• _Text extract_
******************************

I think Argentina really landed with its bum in the butter when it comes to South American land distribution.

Bordering on three countries, namely Argentina, Brazil and Paraguay; the best part of Iguazu Falls could so easily have fallen within any one of these countries. Admittedly Brazil also does have claim to this majestic wonder of the world, but the Argentinian side of the falls are by far the most spectacular and beautiful. Sorry Paraguay, you pulled the shortest end of the straw here even though a guy from Paraguay discovered this place back in the mid-1500s!

We arrived after yet another painstakingly long bus trip from Buenos Aires to the little town of Puerto Iguazu. This place reminded us a bit of Rurrenabaque in Bolivia. Hot, humid and sticky with loads of dirt roads and palm trees dotted about all over the place.

Arriving at the bus station we were directed to the area where we could catch a local bus to our hostel. Having no idea of the bus number etc and with not a word of English being spoken (and us feeling irritable and tired), we decided to take the easy route out and grab a taxi instead. Turns out the bus option was actually pretty easy to grasp and instead we ended up supporting the local taxi industry here for the next few days as we were ripped off by our taxi driver who drove us the 5km's out of town to our hostel for 40 pesos ( -R100) when a bus would have cost us just 5 pesos - oh well you live you learn!

We arrived at the "Hostel Inn", an almost oasis-like setting with a massive pool sweeping around the entrance with gringos just chilling about drinking nice cold brewskis! Oh yes, the next few days were going to go down a treat!

After being cooped up in a bus so long and sweating like beasts you would think the first thing we'd do is order a cocktail and hit the pool. Well, I'm sad to say we did not. Stupidly we had forgotten to draw money in town when we first arrived and there were no ATM's to be found near our hostel. So, red faced, we caught the bus we should have originally taken back into town to draw some cash given that our hostel needed payment upfront for our room. Ah the joys of travel!

After getting lost in town, drawing money, having a bite to eat and pre-booking our bus tickets to Campo Grande in Brazil 2 days later, we rushed back to the hostel. It was now time to chill out like sloths by the pool (G&T in hand naturally), work on our still non-existent tans and plan our trip to Iguazu Falls for the following day.

The next day we were like toddlers on Christmas morning. Up and about early, super excitable and eager to be one of the first to get to the falls. Lucky for us the local bus which takes people to Iguazu National Park stopped right outside our hostel. Unlucky for us though is that the rest of the tourists in Puerto Iguazu had the same idea, and so we crammed into an already overcrowded bus en route to the falls.

After paying the entrance fee of 130 pesos each to get into the park we rushed to the little train station which takes you up to "Devil's Throat". This is the part of the falls where around half of the Iguazu river's flow falls into a long and narrow chasm. The Devil's Throat also demarcates the border between Brazil and Argentina. On the right bank of the "throat" is the Brazilian territory, which has just over 20%25 of the jumps of these falls, and the left side jumps belong to Argentina, which make up almost 80%25 of the falls - See what I mean about Argentina having it all!

After a rather uncomfortably warm wait in the queues we finally managed to get our seats on the ancient train which takes you up to Devil's throat. It was then us trying to navigate through what felt like a thousand tourists (who all seemed to walk at a well below average pace) before finally reaching the mammoth falls.

******************************

• _Stored records_
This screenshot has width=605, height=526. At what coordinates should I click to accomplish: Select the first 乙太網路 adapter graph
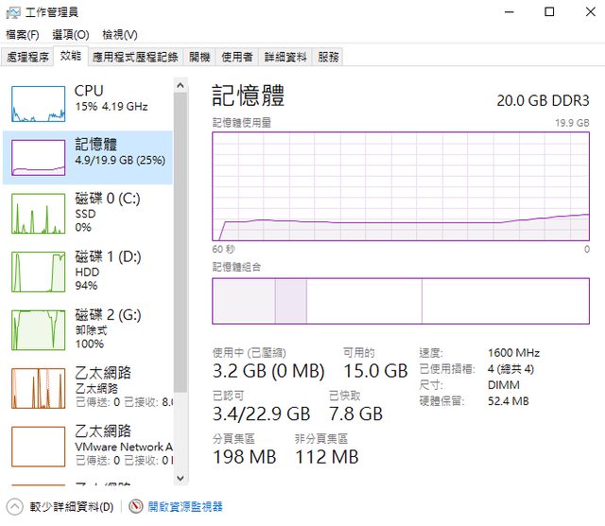tap(39, 388)
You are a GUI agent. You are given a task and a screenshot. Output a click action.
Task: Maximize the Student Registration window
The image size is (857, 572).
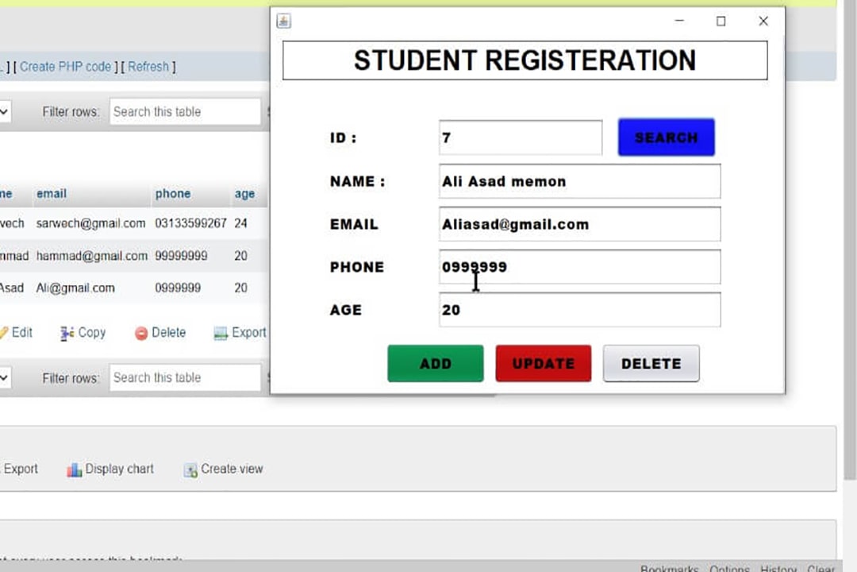tap(721, 21)
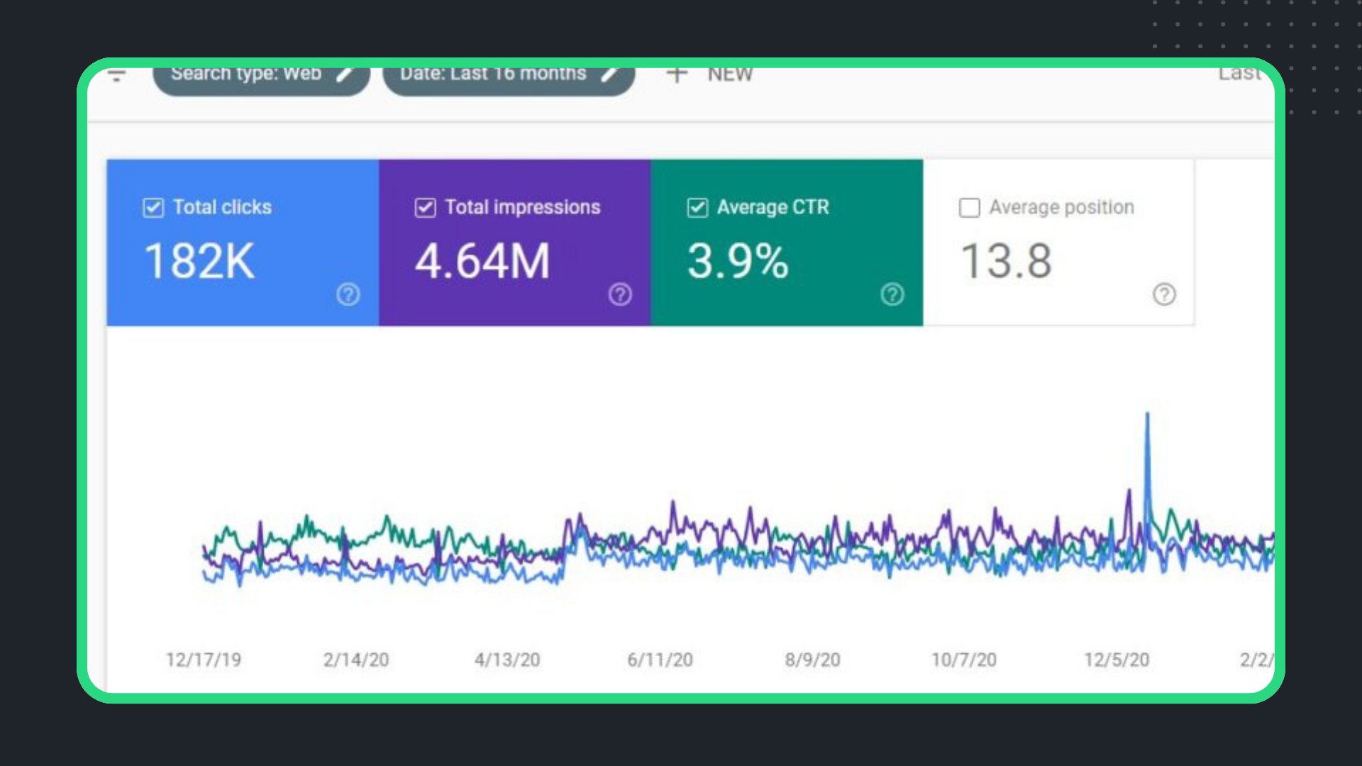The image size is (1362, 766).
Task: Edit the Search type: Web pencil icon
Action: 345,74
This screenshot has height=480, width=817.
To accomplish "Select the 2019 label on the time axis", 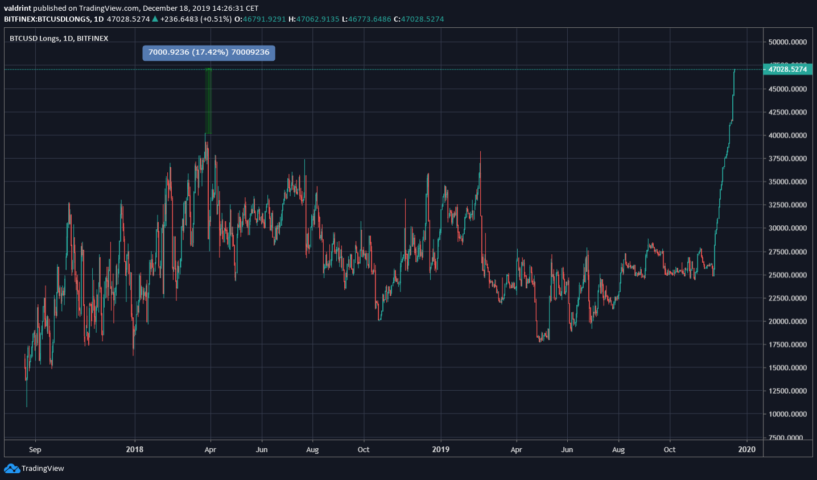I will click(x=440, y=449).
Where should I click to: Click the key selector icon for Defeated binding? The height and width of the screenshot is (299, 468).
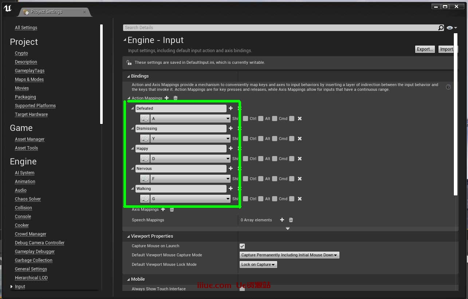coord(145,119)
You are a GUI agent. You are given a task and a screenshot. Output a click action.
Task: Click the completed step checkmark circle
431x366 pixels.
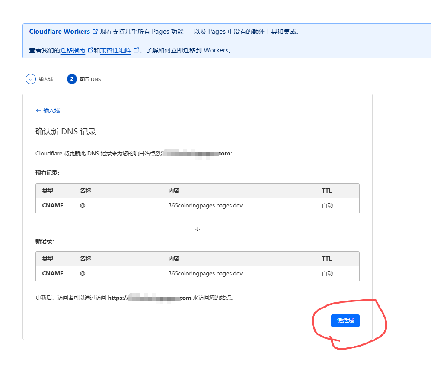coord(31,79)
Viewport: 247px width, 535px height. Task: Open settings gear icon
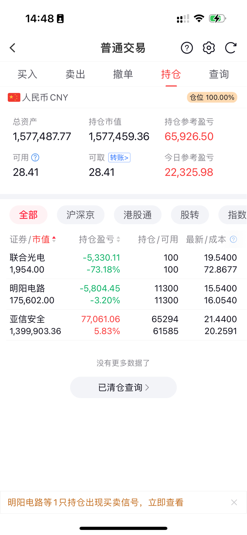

******************************

• _Task A_
List every country named in the Iguazu Falls travel account.
• _Task B_
Retype the part of the Iguazu Falls travel account between "We arrived after" and "over the place.", inclusive.

• _Task response A_
Argentina, Brazil, Paraguay, Bolivia

• _Task response B_
We arrived after yet another painstakingly long bus trip from Buenos Aires to the little town of Puerto Iguazu. This place reminded us a bit of Rurrenabaque in Bolivia. Hot, humid and sticky with loads of dirt roads and palm trees dotted about all over the place.